ABOUT US
The Molecular Biosciences Cluster comprises faculty with interests at the molecular level (that is, at the cellular level and below). Molecular Biosciences includes focus areas in 1) Genetics, Genomics, and Computational Biology, 2) Microbiology, and 3) Structural Biology and Biophysics. This cluster uses a wide variety of experimental approaches ranging from X-ray crystallography, NMR, Cryo-electron microscopy, electron tomography, and spectroscopic techniques for examining and determining molecular structures, to molecular biological, genetic, and genomic techniques for studying genes, genomes, and proteomes, to computational techniques as they apply to nucleic acid and protein structures, bioinformatics, genomics and systems biology.
Graduate students in the Molecular Biosciences cluster necessarily come from diverse backgrounds, since few undergraduate programs provide broad training opportunities in areas such as structural or computational biology. We provide training to students with undergraduate backgrounds ranging from biology and molecular biology to chemistry, physics, and computer science, and encourage applications from students with backgrounds outside of traditional biology programs.

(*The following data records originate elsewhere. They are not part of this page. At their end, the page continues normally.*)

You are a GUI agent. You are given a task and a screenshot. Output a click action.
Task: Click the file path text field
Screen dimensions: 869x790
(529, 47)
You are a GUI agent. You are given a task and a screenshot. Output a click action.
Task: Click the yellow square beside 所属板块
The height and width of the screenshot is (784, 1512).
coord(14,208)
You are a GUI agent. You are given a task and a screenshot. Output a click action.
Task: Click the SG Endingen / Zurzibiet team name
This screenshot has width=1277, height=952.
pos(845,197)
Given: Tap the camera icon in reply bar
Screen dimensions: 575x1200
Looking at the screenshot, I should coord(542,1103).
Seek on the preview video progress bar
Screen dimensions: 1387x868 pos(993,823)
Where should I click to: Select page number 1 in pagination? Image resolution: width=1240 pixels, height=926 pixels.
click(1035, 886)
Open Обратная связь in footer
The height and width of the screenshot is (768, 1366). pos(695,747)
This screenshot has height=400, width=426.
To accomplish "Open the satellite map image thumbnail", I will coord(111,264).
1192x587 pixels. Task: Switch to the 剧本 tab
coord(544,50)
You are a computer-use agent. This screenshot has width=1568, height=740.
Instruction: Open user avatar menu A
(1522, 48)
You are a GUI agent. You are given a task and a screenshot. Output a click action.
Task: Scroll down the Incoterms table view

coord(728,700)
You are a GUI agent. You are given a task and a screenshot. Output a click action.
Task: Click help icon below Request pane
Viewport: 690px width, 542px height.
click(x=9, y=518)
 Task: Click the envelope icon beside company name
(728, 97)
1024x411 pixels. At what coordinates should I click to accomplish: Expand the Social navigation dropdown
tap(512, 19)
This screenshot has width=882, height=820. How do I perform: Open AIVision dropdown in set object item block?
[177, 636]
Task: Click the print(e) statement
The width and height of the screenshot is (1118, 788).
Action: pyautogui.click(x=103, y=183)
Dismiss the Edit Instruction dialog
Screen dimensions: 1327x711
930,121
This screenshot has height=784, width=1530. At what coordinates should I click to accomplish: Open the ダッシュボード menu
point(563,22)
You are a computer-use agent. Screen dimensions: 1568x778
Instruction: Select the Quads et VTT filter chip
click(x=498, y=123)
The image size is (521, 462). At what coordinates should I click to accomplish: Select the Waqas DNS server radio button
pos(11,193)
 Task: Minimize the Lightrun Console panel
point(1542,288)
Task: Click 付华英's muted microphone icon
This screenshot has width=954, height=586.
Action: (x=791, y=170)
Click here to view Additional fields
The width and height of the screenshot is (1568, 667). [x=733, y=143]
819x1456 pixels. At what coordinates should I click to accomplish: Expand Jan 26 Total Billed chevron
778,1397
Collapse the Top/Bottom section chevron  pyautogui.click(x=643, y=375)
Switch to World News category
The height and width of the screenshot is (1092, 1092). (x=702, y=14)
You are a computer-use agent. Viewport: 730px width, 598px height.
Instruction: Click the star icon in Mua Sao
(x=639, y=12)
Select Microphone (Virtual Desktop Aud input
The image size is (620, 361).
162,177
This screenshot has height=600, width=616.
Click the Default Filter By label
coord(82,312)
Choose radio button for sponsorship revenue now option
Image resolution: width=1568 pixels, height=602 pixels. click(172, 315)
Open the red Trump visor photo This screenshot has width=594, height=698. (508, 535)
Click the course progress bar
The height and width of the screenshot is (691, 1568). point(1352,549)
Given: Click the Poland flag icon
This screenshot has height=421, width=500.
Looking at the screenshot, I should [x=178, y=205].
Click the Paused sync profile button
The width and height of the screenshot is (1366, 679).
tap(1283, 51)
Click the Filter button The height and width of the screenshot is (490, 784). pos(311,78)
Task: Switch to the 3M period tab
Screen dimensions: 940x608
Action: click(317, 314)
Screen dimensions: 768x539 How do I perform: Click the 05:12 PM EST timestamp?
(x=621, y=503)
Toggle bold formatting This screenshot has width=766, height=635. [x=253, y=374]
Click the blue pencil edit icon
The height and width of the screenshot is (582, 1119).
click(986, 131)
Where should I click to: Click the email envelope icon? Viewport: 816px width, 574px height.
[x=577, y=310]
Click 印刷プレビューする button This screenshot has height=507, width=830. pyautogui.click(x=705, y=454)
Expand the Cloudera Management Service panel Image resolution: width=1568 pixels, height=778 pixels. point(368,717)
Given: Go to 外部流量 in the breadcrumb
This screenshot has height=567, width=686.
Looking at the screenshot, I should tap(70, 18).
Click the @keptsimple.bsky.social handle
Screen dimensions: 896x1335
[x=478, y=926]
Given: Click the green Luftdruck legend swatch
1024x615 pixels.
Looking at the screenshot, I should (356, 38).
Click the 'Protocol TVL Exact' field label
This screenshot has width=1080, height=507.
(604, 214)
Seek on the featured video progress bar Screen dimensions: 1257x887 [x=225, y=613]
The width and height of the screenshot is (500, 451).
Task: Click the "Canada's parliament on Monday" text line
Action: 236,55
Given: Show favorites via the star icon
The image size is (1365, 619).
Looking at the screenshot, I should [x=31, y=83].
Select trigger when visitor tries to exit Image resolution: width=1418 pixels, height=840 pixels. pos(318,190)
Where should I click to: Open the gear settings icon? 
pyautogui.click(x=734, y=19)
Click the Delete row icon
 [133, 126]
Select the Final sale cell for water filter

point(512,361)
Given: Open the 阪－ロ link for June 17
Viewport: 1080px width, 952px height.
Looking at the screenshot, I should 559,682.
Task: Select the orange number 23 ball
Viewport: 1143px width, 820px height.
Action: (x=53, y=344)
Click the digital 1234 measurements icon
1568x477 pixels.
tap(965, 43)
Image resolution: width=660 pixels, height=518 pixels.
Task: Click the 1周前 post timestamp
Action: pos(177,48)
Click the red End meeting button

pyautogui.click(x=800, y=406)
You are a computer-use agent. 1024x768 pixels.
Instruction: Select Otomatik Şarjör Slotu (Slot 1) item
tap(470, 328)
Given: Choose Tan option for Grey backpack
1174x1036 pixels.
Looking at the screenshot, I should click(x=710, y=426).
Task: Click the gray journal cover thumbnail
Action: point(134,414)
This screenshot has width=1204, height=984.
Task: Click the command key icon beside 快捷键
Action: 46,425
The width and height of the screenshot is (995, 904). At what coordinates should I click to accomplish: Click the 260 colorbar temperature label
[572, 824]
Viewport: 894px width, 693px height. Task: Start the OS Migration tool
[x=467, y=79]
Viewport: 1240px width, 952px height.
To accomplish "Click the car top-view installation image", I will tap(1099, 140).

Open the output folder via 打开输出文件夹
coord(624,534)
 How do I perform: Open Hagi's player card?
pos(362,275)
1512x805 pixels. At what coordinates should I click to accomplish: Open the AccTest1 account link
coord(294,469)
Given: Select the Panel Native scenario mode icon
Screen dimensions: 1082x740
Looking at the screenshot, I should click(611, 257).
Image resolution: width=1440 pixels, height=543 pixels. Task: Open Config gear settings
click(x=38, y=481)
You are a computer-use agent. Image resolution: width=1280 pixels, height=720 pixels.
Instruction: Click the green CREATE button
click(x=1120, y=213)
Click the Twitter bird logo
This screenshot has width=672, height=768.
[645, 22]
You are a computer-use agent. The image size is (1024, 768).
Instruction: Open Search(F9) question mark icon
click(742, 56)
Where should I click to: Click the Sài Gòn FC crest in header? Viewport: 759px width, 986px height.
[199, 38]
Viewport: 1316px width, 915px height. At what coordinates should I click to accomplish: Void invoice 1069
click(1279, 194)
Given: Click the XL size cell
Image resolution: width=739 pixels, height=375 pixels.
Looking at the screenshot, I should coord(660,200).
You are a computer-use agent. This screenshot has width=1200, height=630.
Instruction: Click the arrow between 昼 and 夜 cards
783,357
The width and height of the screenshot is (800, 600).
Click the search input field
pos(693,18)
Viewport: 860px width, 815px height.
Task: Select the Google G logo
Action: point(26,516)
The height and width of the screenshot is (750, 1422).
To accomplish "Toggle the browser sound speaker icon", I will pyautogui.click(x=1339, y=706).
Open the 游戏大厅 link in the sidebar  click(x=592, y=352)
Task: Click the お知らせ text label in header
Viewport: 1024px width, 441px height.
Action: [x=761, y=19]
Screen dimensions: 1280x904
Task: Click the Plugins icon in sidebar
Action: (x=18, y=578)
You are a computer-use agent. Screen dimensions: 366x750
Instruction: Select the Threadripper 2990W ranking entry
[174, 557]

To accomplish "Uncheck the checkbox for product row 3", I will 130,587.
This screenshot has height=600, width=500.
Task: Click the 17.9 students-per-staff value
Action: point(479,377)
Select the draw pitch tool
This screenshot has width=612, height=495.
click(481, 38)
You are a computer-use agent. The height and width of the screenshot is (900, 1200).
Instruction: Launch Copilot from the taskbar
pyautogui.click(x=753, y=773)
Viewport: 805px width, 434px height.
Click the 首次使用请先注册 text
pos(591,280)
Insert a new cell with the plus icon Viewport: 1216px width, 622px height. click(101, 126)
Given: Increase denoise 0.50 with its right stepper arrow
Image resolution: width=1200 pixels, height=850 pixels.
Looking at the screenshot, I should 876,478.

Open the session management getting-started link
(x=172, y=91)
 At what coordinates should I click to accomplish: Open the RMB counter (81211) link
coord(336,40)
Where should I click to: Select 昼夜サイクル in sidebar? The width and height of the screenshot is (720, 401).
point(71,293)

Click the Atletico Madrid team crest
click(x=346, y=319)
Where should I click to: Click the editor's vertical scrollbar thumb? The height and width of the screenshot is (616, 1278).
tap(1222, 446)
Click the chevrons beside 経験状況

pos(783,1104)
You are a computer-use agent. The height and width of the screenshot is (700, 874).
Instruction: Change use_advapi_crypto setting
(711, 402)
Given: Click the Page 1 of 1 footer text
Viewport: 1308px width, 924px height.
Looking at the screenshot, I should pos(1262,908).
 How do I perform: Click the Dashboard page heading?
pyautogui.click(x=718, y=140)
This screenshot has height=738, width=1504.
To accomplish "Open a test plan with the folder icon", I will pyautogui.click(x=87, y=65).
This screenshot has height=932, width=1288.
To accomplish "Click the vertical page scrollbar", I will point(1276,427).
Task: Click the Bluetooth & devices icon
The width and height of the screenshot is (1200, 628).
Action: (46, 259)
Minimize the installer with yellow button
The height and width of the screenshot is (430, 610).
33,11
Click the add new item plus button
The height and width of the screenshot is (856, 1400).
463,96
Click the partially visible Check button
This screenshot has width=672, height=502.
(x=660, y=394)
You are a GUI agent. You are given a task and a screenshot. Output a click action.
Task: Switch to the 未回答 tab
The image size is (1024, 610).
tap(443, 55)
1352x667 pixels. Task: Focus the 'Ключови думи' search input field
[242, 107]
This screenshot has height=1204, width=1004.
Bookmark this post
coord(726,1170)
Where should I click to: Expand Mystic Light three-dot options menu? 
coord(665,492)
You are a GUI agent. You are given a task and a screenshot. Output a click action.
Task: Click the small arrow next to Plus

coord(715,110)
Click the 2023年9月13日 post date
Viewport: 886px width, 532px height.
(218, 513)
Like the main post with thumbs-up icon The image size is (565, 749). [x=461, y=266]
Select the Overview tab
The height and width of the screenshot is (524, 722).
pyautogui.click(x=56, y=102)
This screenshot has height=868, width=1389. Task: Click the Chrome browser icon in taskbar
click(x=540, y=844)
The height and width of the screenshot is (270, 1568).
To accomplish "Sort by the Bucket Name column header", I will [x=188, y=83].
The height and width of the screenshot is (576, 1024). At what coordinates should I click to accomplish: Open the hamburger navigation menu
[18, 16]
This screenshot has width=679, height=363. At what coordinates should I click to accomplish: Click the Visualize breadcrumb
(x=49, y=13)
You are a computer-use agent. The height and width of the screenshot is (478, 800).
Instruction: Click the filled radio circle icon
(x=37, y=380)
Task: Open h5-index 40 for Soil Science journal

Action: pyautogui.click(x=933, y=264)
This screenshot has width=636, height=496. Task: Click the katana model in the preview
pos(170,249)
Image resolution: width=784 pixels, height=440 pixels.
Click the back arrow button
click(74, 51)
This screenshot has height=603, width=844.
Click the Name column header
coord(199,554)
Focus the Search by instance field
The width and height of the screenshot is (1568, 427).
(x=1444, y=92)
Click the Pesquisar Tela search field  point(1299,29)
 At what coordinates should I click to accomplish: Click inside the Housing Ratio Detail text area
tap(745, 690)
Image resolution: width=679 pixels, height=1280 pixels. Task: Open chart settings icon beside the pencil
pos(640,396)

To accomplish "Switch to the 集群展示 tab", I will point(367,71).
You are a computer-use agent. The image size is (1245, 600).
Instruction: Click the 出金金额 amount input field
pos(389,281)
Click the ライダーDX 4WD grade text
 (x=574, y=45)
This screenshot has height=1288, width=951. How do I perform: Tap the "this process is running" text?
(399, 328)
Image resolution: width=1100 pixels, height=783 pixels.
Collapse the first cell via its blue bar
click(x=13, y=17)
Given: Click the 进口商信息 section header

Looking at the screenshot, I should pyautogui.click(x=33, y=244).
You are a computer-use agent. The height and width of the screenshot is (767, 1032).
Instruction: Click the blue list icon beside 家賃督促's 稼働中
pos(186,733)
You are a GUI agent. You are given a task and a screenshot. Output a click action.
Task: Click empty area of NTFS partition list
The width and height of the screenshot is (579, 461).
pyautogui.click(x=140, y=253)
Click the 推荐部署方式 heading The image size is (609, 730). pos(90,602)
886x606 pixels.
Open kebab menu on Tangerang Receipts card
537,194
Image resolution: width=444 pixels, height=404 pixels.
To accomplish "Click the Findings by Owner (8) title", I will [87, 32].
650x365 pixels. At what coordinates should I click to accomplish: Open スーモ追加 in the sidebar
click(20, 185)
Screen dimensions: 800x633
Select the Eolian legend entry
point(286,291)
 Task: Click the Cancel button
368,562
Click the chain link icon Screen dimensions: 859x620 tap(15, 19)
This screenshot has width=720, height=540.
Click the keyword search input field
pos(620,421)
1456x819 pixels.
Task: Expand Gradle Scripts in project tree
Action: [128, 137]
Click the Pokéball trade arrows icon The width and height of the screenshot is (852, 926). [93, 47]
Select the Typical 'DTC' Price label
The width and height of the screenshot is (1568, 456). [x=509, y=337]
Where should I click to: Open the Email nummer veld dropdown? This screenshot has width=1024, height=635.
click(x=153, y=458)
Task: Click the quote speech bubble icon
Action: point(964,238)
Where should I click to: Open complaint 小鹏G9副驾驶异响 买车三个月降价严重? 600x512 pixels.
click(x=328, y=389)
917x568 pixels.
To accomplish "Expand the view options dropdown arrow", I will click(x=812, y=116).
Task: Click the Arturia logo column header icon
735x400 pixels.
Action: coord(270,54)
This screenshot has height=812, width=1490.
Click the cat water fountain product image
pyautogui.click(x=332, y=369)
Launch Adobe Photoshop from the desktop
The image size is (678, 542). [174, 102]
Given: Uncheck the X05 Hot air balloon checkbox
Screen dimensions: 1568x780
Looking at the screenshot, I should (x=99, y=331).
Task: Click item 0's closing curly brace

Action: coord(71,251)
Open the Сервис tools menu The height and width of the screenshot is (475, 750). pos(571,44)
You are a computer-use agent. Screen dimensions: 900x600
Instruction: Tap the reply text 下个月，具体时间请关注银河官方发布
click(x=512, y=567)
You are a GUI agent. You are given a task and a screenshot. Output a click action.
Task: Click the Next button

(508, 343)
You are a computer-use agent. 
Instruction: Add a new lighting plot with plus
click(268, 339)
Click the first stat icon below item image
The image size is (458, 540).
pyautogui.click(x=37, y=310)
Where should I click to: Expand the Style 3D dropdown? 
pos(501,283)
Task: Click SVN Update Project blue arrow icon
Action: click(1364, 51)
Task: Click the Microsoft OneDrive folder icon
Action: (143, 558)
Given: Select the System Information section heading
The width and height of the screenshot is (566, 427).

Research in the Molecular Bioscience cluster, includes topics such as the determination of protein and nucleic acid structures, the structure and mechanism of protein and RNA enzymes (including proteins involved in cancer), membrane biochemistry and the structure of membrane proteins, structures of macromolecular complexes, study of the structure and mechanism of viruses (including emerging pathogens such as West Nile and Dengue viruses), experimental and computational investigation of macromolecular interactions, regulation of gene expression by epigenetic mechanisms such as chromosomal and nucleosomal structure, the structure and function of plant cell walls and cytoskeleton, response of cells to high salinity stress, microbial pathogens and methods for detecting pathogens, bioenergy production from plants and microbes, genomics, transcriptomics, proteomics, systematics, and computational systems biology and other topics at the interface of experiment and computation. Faculty and students in the Molecular Biosciences group participate in a large number of interdisciplinary activities including the Center for Cancer Research, Center for Basic and Applied Membrane Sciences, Energy Center, and the Markey Center for Structural Biology.